• _Dataset entries_:
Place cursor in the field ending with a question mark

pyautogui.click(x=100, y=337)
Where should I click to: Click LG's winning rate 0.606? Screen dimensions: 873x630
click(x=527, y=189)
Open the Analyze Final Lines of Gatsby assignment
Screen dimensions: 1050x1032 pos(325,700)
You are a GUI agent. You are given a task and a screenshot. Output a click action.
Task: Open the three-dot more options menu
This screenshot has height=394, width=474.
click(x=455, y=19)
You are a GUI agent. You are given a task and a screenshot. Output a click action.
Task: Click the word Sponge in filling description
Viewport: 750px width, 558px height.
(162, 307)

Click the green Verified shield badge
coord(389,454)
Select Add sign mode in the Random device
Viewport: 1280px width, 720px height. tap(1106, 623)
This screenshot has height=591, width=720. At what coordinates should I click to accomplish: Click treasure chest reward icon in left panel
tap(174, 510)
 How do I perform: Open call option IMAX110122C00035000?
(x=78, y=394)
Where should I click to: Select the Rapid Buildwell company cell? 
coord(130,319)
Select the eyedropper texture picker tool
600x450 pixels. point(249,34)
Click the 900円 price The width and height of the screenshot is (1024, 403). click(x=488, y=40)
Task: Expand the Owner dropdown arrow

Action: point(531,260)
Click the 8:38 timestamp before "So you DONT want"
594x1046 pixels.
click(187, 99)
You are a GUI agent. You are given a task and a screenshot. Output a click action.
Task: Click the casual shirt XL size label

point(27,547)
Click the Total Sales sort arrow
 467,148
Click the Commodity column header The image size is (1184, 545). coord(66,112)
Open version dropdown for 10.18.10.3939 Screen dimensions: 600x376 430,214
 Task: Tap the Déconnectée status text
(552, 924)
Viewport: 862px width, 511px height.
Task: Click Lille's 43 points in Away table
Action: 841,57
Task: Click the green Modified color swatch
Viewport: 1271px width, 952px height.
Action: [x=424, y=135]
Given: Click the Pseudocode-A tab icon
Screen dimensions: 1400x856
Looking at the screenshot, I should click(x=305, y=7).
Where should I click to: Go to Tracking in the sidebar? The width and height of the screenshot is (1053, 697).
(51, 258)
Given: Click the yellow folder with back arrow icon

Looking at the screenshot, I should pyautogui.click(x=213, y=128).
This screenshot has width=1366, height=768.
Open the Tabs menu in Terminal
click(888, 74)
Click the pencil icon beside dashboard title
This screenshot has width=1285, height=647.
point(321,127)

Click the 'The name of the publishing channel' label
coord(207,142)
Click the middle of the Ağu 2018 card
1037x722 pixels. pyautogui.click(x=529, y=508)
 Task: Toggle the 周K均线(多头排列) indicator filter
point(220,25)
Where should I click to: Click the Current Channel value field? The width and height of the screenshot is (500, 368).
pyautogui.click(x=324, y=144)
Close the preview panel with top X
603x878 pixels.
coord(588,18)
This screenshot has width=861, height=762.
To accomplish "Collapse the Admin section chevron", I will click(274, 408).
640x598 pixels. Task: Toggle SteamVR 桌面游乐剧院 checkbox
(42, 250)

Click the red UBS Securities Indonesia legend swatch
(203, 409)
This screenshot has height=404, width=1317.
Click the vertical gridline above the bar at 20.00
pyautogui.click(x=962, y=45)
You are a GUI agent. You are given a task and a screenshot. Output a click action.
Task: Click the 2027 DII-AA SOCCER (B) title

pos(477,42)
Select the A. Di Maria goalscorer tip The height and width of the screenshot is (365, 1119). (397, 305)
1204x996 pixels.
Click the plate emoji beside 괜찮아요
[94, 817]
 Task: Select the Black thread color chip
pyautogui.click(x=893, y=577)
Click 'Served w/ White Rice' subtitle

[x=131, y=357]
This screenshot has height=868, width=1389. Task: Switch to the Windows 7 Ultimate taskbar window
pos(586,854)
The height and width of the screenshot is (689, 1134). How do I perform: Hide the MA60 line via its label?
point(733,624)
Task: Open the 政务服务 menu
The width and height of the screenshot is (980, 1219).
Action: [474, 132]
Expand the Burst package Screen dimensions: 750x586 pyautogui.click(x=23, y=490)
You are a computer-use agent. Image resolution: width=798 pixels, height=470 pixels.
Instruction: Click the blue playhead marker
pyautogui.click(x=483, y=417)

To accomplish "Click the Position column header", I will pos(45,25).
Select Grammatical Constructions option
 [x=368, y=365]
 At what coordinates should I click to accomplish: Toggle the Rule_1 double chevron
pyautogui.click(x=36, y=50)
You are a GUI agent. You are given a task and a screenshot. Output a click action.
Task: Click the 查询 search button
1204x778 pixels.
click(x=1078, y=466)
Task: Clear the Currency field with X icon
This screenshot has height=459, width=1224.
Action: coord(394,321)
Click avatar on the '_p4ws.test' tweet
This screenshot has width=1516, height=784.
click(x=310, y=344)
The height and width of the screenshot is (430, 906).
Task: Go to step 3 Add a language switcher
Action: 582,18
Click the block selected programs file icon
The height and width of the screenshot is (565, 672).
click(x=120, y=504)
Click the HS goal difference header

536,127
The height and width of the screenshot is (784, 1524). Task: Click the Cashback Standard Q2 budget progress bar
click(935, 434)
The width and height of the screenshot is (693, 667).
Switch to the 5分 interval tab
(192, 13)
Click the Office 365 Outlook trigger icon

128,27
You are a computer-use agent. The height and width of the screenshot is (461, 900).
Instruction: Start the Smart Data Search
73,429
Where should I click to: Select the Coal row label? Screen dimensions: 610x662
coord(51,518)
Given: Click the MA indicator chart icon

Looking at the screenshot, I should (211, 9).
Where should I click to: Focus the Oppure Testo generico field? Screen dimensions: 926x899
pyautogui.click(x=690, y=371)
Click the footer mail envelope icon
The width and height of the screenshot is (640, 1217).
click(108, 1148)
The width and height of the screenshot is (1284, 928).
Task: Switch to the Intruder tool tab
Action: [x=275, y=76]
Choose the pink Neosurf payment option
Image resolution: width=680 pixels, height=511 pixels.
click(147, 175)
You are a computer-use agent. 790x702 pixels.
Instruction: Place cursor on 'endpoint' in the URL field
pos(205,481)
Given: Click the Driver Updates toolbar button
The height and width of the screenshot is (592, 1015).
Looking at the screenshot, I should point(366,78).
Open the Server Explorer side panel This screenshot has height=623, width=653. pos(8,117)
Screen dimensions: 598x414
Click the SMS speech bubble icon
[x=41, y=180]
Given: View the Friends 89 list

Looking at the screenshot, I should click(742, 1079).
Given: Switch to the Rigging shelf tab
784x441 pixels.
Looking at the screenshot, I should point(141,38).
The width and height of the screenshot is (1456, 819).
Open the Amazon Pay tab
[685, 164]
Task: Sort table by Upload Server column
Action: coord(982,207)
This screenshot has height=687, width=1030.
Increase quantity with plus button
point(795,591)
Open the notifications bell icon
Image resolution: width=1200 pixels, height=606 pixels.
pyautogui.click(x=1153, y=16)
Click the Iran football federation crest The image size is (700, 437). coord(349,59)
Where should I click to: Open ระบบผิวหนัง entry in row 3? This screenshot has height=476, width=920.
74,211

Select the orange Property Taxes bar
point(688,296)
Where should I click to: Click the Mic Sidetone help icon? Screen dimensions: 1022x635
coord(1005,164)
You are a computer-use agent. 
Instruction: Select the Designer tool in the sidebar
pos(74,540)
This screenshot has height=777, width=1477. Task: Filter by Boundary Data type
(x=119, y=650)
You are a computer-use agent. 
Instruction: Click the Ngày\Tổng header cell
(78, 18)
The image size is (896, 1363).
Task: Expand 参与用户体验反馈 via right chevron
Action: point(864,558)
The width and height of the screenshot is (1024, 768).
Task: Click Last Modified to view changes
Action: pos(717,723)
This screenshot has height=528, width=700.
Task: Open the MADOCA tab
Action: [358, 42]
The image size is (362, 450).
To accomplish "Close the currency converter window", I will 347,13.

• _ABOUT THIS TASK_: Make an exact copy of all the lines above.

• _EXERCISE ANSWER_:
Place cursor in the field ending with a question mark

pyautogui.click(x=100, y=337)
Where should I click to: Click LG's winning rate 0.606? Screen dimensions: 873x630
click(x=527, y=189)
Open the Analyze Final Lines of Gatsby assignment
Screen dimensions: 1050x1032 pos(325,700)
You are a GUI agent. You are given a task and a screenshot. Output a click action.
Task: Open the three-dot more options menu
This screenshot has height=394, width=474.
click(x=455, y=19)
You are a GUI agent. You are given a task and a screenshot. Output a click action.
Task: Click the word Sponge in filling description
Viewport: 750px width, 558px height.
(162, 307)

Click the green Verified shield badge
coord(389,454)
Select Add sign mode in the Random device
Viewport: 1280px width, 720px height. tap(1106, 623)
This screenshot has height=591, width=720. At what coordinates should I click to accomplish: Click treasure chest reward icon in left panel
tap(174, 510)
 How do I perform: Open call option IMAX110122C00035000?
(x=78, y=394)
Where should I click to: Select the Rapid Buildwell company cell? 
coord(130,319)
Select the eyedropper texture picker tool
600x450 pixels. point(249,34)
Click the 900円 price The width and height of the screenshot is (1024, 403). click(x=488, y=40)
Task: Expand the Owner dropdown arrow

Action: point(531,260)
Click the 8:38 timestamp before "So you DONT want"
594x1046 pixels.
click(187, 99)
You are a GUI agent. You are given a task and a screenshot. Output a click action.
Task: Click the casual shirt XL size label

point(27,547)
Click the Total Sales sort arrow
 467,148
Click the Commodity column header The image size is (1184, 545). coord(66,112)
Open version dropdown for 10.18.10.3939 Screen dimensions: 600x376 430,214
 Task: Tap the Déconnectée status text
(552, 924)
Viewport: 862px width, 511px height.
Task: Click Lille's 43 points in Away table
Action: 841,57
Task: Click the green Modified color swatch
Viewport: 1271px width, 952px height.
Action: [x=424, y=135]
Given: Click the Pseudocode-A tab icon
Screen dimensions: 1400x856
Looking at the screenshot, I should click(x=305, y=7).
Where should I click to: Go to Tracking in the sidebar? The width and height of the screenshot is (1053, 697).
(51, 258)
Given: Click the yellow folder with back arrow icon

Looking at the screenshot, I should pyautogui.click(x=213, y=128).
This screenshot has width=1366, height=768.
Open the Tabs menu in Terminal
click(888, 74)
Click the pencil icon beside dashboard title
This screenshot has width=1285, height=647.
point(321,127)

Click the 'The name of the publishing channel' label
coord(207,142)
Click the middle of the Ağu 2018 card
1037x722 pixels. pyautogui.click(x=529, y=508)
 Task: Toggle the 周K均线(多头排列) indicator filter
point(220,25)
Where should I click to: Click the Current Channel value field? The width and height of the screenshot is (500, 368).
pyautogui.click(x=324, y=144)
Close the preview panel with top X
603x878 pixels.
coord(588,18)
This screenshot has width=861, height=762.
To accomplish "Collapse the Admin section chevron", I will click(274, 408).
640x598 pixels. Task: Toggle SteamVR 桌面游乐剧院 checkbox
(42, 250)

Click the red UBS Securities Indonesia legend swatch
(203, 409)
This screenshot has height=404, width=1317.
Click the vertical gridline above the bar at 20.00
pyautogui.click(x=962, y=45)
You are a GUI agent. You are given a task and a screenshot. Output a click action.
Task: Click the 2027 DII-AA SOCCER (B) title

pos(477,42)
Select the A. Di Maria goalscorer tip The height and width of the screenshot is (365, 1119). (397, 305)
1204x996 pixels.
Click the plate emoji beside 괜찮아요
[94, 817]
 Task: Select the Black thread color chip
pyautogui.click(x=893, y=577)
Click 'Served w/ White Rice' subtitle

[x=131, y=357]
This screenshot has height=868, width=1389. Task: Switch to the Windows 7 Ultimate taskbar window
pos(586,854)
The height and width of the screenshot is (689, 1134). How do I perform: Hide the MA60 line via its label?
point(733,624)
Task: Open the 政务服务 menu
The width and height of the screenshot is (980, 1219).
Action: [474, 132]
Expand the Burst package Screen dimensions: 750x586 pyautogui.click(x=23, y=490)
You are a computer-use agent. Image resolution: width=798 pixels, height=470 pixels.
Instruction: Click the blue playhead marker
pyautogui.click(x=483, y=417)

To accomplish "Click the Position column header", I will pos(45,25).
Select Grammatical Constructions option
 [x=368, y=365]
 At what coordinates should I click to accomplish: Toggle the Rule_1 double chevron
pyautogui.click(x=36, y=50)
You are a GUI agent. You are given a task and a screenshot. Output a click action.
Task: Click the 查询 search button
1204x778 pixels.
click(x=1078, y=466)
Task: Clear the Currency field with X icon
This screenshot has height=459, width=1224.
Action: coord(394,321)
Click avatar on the '_p4ws.test' tweet
This screenshot has width=1516, height=784.
click(x=310, y=344)
The height and width of the screenshot is (430, 906).
Task: Go to step 3 Add a language switcher
Action: 582,18
Click the block selected programs file icon
The height and width of the screenshot is (565, 672).
click(x=120, y=504)
Click the HS goal difference header

536,127
The height and width of the screenshot is (784, 1524). Task: Click the Cashback Standard Q2 budget progress bar
click(935, 434)
The width and height of the screenshot is (693, 667).
Switch to the 5分 interval tab
(192, 13)
Click the Office 365 Outlook trigger icon

128,27
You are a computer-use agent. The height and width of the screenshot is (461, 900).
Instruction: Start the Smart Data Search
73,429
Where should I click to: Select the Coal row label? Screen dimensions: 610x662
coord(51,518)
Given: Click the MA indicator chart icon

Looking at the screenshot, I should (211, 9).
Where should I click to: Focus the Oppure Testo generico field? Screen dimensions: 926x899
pyautogui.click(x=690, y=371)
Click the footer mail envelope icon
The width and height of the screenshot is (640, 1217).
click(108, 1148)
The width and height of the screenshot is (1284, 928).
Task: Switch to the Intruder tool tab
Action: [x=275, y=76]
Choose the pink Neosurf payment option
Image resolution: width=680 pixels, height=511 pixels.
click(147, 175)
You are a computer-use agent. 790x702 pixels.
Instruction: Place cursor on 'endpoint' in the URL field
pos(205,481)
Given: Click the Driver Updates toolbar button
The height and width of the screenshot is (592, 1015).
Looking at the screenshot, I should point(366,78).
Open the Server Explorer side panel This screenshot has height=623, width=653. pos(8,117)
Screen dimensions: 598x414
Click the SMS speech bubble icon
[x=41, y=180]
Given: View the Friends 89 list

Looking at the screenshot, I should click(742, 1079).
Given: Switch to the Rigging shelf tab
784x441 pixels.
Looking at the screenshot, I should point(141,38).
The width and height of the screenshot is (1456, 819).
Open the Amazon Pay tab
[685, 164]
Task: Sort table by Upload Server column
Action: coord(982,207)
This screenshot has height=687, width=1030.
Increase quantity with plus button
point(795,591)
Open the notifications bell icon
Image resolution: width=1200 pixels, height=606 pixels.
pyautogui.click(x=1153, y=16)
Click the Iran football federation crest The image size is (700, 437). coord(349,59)
Where should I click to: Open ระบบผิวหนัง entry in row 3? This screenshot has height=476, width=920.
74,211

Select the orange Property Taxes bar
point(688,296)
Where should I click to: Click the Mic Sidetone help icon? Screen dimensions: 1022x635
coord(1005,164)
You are a computer-use agent. 
Instruction: Select the Designer tool in the sidebar
pos(74,540)
This screenshot has height=777, width=1477. Task: Filter by Boundary Data type
(x=119, y=650)
You are a computer-use agent. 
Instruction: Click the Ngày\Tổng header cell
(78, 18)
The image size is (896, 1363).
Task: Expand 参与用户体验反馈 via right chevron
Action: point(864,558)
The width and height of the screenshot is (1024, 768).
Task: Click Last Modified to view changes
Action: pos(717,723)
This screenshot has height=528, width=700.
Task: Open the MADOCA tab
Action: [358, 42]
The image size is (362, 450).
To accomplish "Close the currency converter window", I will 347,13.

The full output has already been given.